Exercise text -
By constraining the output to enumerated values, every downstream system knows exactly what values to expect. Dashboards, analytics pipelines, routing logic, and SLA calculations all work reliably because the agent cannot produce unexpected values.

Best Practices for Production Structured Outputs

Always validate, even with native structured output APIs. Models can still produce logically invalid data (a total that does not match the sum of line items) even when the JSON structure is valid.

Use descriptive field descriptions. The field name and description in your Pydantic model are part of the effective prompt. A field named "x" with no description will be filled arbitrarily. A field named "customer_satisfaction_score" with description "Score from 1-10 based on conversation tone" will be filled meaningfully.

Set appropriate defaults. For optional fields, use None as the default rather than empty strings or zeros. This makes it clear when the agent did not have information for a field versus when it intentionally set a value.

Log failed validations. Track how often structured output validation fails and which fields cause failures. This data guides prompt improvements and schema adjustments.

Frequently Asked Questions

What is the difference between structured outputs and function calling?

Exercises -
a: In the passage on structured outputs, what should be the default value for optional fields?
b: Please pick up the passage on structured outputs right after its final line and keep writing it.

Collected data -
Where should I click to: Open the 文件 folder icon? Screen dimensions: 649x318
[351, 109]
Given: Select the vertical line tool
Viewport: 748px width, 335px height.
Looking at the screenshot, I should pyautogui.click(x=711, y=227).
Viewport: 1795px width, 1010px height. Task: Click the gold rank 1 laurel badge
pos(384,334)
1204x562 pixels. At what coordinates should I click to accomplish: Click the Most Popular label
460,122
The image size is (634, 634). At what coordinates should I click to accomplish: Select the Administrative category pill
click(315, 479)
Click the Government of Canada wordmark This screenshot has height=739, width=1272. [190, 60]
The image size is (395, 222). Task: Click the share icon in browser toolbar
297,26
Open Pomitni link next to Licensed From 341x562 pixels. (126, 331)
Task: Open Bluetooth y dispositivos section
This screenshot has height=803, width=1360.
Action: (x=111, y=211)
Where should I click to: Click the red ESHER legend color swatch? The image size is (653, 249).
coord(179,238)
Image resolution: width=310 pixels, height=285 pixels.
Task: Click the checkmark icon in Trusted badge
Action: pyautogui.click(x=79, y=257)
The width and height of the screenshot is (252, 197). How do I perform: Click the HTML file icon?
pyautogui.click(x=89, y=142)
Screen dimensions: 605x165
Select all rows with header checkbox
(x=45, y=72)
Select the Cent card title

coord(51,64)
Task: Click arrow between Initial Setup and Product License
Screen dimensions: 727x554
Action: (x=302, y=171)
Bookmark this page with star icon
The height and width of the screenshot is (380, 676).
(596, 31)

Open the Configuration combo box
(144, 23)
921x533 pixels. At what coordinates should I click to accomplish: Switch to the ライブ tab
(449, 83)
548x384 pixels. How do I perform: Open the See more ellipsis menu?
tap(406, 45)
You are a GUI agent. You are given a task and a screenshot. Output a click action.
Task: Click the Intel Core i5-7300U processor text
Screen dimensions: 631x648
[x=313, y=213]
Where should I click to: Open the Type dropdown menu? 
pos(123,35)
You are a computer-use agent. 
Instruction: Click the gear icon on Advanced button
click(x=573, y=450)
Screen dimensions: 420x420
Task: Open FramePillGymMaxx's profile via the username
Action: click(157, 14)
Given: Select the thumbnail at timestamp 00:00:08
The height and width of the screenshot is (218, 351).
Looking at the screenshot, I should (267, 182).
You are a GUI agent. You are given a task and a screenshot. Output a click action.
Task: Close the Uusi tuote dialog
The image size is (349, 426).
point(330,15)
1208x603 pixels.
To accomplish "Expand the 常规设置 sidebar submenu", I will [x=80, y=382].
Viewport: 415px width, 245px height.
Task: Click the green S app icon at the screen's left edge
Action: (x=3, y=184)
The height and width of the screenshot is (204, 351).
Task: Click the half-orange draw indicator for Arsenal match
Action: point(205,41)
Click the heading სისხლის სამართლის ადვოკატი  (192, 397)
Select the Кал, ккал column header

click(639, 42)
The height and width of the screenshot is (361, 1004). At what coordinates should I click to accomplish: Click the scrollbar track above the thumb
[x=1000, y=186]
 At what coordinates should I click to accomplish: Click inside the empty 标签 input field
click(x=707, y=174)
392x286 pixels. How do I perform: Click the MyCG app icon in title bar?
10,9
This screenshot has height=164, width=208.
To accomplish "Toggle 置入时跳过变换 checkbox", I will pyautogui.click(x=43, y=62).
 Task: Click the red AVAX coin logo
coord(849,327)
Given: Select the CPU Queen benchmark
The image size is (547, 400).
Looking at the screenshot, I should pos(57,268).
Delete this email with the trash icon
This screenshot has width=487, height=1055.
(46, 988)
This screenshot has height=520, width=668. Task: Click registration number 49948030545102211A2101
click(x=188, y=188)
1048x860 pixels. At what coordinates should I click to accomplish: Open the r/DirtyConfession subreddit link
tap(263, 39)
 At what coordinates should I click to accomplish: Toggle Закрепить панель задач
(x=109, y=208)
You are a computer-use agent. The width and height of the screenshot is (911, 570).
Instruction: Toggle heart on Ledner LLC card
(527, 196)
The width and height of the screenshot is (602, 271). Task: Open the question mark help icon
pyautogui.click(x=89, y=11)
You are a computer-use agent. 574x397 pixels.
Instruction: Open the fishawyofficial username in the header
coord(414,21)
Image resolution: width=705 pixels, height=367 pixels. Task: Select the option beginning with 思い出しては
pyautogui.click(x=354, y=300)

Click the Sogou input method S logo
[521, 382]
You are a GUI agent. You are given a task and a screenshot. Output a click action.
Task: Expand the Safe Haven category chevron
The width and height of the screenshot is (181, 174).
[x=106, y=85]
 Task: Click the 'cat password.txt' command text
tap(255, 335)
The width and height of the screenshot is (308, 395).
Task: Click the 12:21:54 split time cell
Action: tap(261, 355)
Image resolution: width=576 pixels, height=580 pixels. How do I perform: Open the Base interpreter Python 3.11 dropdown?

Answers given -
a: None, rather than empty strings or zeros.

b:
Function calling is the mechanism LLMs use to invoke tools — the model produces structured arguments for a specific function. Structured outputs are the mechanism for getting the model's final response in a specific format. They use the same underlying JSON schema technology but serve different purposes. Function calling triggers actions; structured outputs format results.

How reliable are native structured output APIs?

OpenAI's structured output mode guarantees valid JSON matching your schema in virtually all cases. Claude's tool-based approach is highly reliable but not formally guaranteed. In both cases, the JSON will be structurally valid, but the values may still be semantically incorrect (a price of -50 in a field that should be positive). Always add semantic validation on top of structural validation.

Should I use Pydantic v1 or v2 for agent output schemas?

Use Pydantic v2. It is significantly faster (5-50x for validation), has better JSON Schema generation, and is the actively maintained version. Pydantic v1 is in maintenance mode. If you are on an older codebase using v1, the migration is straightforward and well-documented.

How do you handle structured outputs with streaming responses?

Two approaches work: buffer the entire stream and validate at completion (simpler, higher latency to first field), or use partial JSON parsing to emit fields as they become complete (more complex, lower latency). For user-facing applications where responsiveness matters, partial parsing is worth the implementation complexity. For backend agent-to-agent communication, buffer-and-validate is simpler and sufficient.

What happens when the LLM cannot fill a required field?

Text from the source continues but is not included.